From a taxpayer perspective, such perks can divert public resources if lawmakers have an incentive to offer a team or other megaproject a tax break when that revenue could go toward broadly shared public benefits. From a free-market standpoint, these arrangements distort competition by subsidizing select teams and projects rather than encouraging municipalities to make themselves attractive for private investment.
Illinois legislators should ensure that any stadium agreement with the Bears does not include free tickets or luxury accommodations for lawmakers.
Perks for politicians are only half the story. The proposed incentive package in Springfield, HB 910 House Amendment 1, would be devastating for taxpayers.

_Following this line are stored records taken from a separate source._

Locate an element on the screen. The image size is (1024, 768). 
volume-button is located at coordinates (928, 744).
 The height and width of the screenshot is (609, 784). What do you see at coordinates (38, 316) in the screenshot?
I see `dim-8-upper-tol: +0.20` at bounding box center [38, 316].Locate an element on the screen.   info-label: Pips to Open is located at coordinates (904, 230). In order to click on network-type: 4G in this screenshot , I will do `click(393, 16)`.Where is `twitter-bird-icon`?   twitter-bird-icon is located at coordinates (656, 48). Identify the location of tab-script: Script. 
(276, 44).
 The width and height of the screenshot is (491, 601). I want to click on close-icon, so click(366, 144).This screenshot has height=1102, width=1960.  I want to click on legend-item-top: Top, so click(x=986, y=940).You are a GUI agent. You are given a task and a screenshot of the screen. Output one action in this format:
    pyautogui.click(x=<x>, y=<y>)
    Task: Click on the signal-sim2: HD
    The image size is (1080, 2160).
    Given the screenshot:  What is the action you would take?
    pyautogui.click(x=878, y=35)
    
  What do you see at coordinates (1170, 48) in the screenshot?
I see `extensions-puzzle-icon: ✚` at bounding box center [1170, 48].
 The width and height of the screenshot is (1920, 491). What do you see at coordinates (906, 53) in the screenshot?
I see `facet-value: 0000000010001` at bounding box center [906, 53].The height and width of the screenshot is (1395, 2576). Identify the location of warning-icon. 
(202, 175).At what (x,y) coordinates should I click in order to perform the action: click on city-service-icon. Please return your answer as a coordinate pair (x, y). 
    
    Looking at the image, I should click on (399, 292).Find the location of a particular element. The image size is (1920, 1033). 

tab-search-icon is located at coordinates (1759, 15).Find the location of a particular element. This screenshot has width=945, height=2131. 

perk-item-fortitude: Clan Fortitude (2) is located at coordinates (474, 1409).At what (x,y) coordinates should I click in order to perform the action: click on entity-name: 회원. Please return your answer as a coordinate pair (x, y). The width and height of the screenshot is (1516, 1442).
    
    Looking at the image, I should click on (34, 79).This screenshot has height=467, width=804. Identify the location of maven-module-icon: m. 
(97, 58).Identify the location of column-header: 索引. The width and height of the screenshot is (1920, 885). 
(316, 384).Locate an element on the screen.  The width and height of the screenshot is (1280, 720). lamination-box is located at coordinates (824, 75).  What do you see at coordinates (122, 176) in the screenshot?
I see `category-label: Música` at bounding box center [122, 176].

Much of the current discussion revolves around the massive property tax reductions the bill would provide for so-called megaprojects as an attempt to spur economic development.
While negotiating targeted tax incentives is bad policy to begin with, the legislation would make Illinois’ property tax crisis even worse for other taxpayers. Although approved megaprojects would pay steeply discounted property taxes, a clause in the bill allows a taxing body to count the cash value of the megaproject in its total assessed value.
In other words, taxing bodies can still increase taxes as if the project were paying normal tax rates, generating increased revenue, but the project would not pay those higher taxes. Neighboring businesses, homeowners and renters would pay more to make up for the team’s discount.
Here is some of what’s in the bill, which has passed out of committee and could be called for a full House vote any time:
- To qualify, a project must have at least $500 million in eligible costs, which can include the property purchase and can be retroactive up to five years before the megaproject certificate is issued. The project must be completed within seven to 10 years, but that can be extended by five years. The site must be operated for at least 20 years; the tax incentive would last at least 23 years and up to 40 years.
- The megaproject’s assessment would be frozen so that its property tax bill is calculated on the “base year” of the project, meaning the value of the property before any improvements, such as a stadium.
- However, for purposes of issuing bonds and property tax extension limitation calculations, the taxing body could use the current fair cash value of the property. In other words, new development, which is generally exempt from Property Tax Extension Limitation Laws, would allow for the levy to grow beyond the limited rate, which other taxpayers will have to cover.
The bill’s “incentive agreement” allows for separate payments from the megaproject entity, such as the Bears, or an alternative source, to affected taxing bodies in addition to property taxes bill. The payment amount would be negotiated with taxing bodies.
Illinoisans already pay the highest property taxes in the nation. Homeowners in Arlington Heights pay average annual property taxes of more than $8,000. HB910 would make it even worse. One simple solution is to strike this language from the bill:
“Projects to be valued at fair cash value for purposes of bonded indebtedness and limitations on property tax extensions. Projects to which an assessment freeze applies pursuant to this Division shall be valued at their fair cash value for purposes of calculating a municipality’s general obligation bond limits and a taxing district’s limitation on tax extensions.”
Removing that language would ensure that businesses, homeowners and renters in the megaproject area would not face higher property taxes because of an incentive agreement.